YOUR OBJECTIVE:
Reproduce all of the data word for word.
EXERCISE MATERIAL below:
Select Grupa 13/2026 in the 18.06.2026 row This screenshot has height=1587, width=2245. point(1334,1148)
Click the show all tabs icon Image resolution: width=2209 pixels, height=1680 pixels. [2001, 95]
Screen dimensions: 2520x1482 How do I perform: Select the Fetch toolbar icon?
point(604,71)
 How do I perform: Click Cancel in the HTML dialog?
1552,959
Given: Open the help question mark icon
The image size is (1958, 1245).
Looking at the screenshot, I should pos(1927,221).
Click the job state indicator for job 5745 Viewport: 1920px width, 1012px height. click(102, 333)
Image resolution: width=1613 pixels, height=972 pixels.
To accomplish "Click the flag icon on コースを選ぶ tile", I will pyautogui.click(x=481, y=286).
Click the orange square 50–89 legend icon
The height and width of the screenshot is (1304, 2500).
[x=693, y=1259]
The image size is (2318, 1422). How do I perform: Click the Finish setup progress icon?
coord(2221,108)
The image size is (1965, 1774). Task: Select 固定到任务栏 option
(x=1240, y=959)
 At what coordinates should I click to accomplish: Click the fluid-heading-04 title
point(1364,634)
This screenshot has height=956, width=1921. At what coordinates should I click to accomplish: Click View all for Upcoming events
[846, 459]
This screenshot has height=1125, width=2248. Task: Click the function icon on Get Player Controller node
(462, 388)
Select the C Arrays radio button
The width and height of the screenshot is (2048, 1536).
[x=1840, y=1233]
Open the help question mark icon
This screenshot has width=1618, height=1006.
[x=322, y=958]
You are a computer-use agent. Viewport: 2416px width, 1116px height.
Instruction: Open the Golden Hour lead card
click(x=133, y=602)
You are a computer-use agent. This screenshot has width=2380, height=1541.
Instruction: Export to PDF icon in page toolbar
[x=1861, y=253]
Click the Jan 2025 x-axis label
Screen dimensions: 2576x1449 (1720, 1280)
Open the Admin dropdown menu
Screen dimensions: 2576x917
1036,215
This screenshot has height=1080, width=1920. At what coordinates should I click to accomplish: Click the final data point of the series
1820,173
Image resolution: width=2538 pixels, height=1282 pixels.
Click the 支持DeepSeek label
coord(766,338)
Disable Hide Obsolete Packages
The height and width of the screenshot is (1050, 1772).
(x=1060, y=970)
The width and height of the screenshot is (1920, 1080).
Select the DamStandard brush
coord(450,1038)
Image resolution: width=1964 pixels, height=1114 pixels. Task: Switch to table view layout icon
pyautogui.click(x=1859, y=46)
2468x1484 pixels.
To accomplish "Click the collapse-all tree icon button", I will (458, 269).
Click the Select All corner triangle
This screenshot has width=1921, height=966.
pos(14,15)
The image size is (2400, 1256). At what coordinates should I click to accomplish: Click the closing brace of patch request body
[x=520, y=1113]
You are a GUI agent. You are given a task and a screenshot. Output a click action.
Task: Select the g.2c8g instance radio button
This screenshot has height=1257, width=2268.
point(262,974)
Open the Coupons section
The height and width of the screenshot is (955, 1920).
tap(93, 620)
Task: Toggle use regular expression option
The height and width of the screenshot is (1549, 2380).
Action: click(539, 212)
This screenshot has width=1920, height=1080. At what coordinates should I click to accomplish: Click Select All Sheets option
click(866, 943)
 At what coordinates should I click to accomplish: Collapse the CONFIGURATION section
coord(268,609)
End of EXERCISE MATERIAL.
ANSWER SPACE:
Select Grupa 13/2026 in the 18.06.2026 row This screenshot has height=1587, width=2245. point(1334,1148)
Click the show all tabs icon Image resolution: width=2209 pixels, height=1680 pixels. [2001, 95]
Screen dimensions: 2520x1482 How do I perform: Select the Fetch toolbar icon?
point(604,71)
 How do I perform: Click Cancel in the HTML dialog?
1552,959
Given: Open the help question mark icon
The image size is (1958, 1245).
Looking at the screenshot, I should pos(1927,221).
Click the job state indicator for job 5745 Viewport: 1920px width, 1012px height. click(102, 333)
Image resolution: width=1613 pixels, height=972 pixels.
To accomplish "Click the flag icon on コースを選ぶ tile", I will pyautogui.click(x=481, y=286).
Click the orange square 50–89 legend icon
The height and width of the screenshot is (1304, 2500).
[x=693, y=1259]
The image size is (2318, 1422). How do I perform: Click the Finish setup progress icon?
coord(2221,108)
The image size is (1965, 1774). Task: Select 固定到任务栏 option
(x=1240, y=959)
 At what coordinates should I click to accomplish: Click the fluid-heading-04 title
point(1364,634)
This screenshot has height=956, width=1921. At what coordinates should I click to accomplish: Click View all for Upcoming events
[846, 459]
This screenshot has height=1125, width=2248. Task: Click the function icon on Get Player Controller node
(462, 388)
Select the C Arrays radio button
The width and height of the screenshot is (2048, 1536).
[x=1840, y=1233]
Open the help question mark icon
This screenshot has width=1618, height=1006.
[x=322, y=958]
You are a computer-use agent. Viewport: 2416px width, 1116px height.
Instruction: Open the Golden Hour lead card
click(x=133, y=602)
You are a computer-use agent. This screenshot has width=2380, height=1541.
Instruction: Export to PDF icon in page toolbar
[x=1861, y=253]
Click the Jan 2025 x-axis label
Screen dimensions: 2576x1449 (1720, 1280)
Open the Admin dropdown menu
Screen dimensions: 2576x917
1036,215
This screenshot has height=1080, width=1920. At what coordinates should I click to accomplish: Click the final data point of the series
1820,173
Image resolution: width=2538 pixels, height=1282 pixels.
Click the 支持DeepSeek label
coord(766,338)
Disable Hide Obsolete Packages
The height and width of the screenshot is (1050, 1772).
(x=1060, y=970)
The width and height of the screenshot is (1920, 1080).
Select the DamStandard brush
coord(450,1038)
Image resolution: width=1964 pixels, height=1114 pixels. Task: Switch to table view layout icon
pyautogui.click(x=1859, y=46)
2468x1484 pixels.
To accomplish "Click the collapse-all tree icon button", I will (458, 269).
Click the Select All corner triangle
This screenshot has width=1921, height=966.
pos(14,15)
The image size is (2400, 1256). At what coordinates should I click to accomplish: Click the closing brace of patch request body
[x=520, y=1113]
You are a GUI agent. You are given a task and a screenshot. Output a click action.
Task: Select the g.2c8g instance radio button
This screenshot has height=1257, width=2268.
point(262,974)
Open the Coupons section
The height and width of the screenshot is (955, 1920).
tap(93, 620)
Task: Toggle use regular expression option
The height and width of the screenshot is (1549, 2380).
Action: click(539, 212)
This screenshot has width=1920, height=1080. At what coordinates should I click to accomplish: Click Select All Sheets option
click(866, 943)
 At what coordinates should I click to accomplish: Collapse the CONFIGURATION section
coord(268,609)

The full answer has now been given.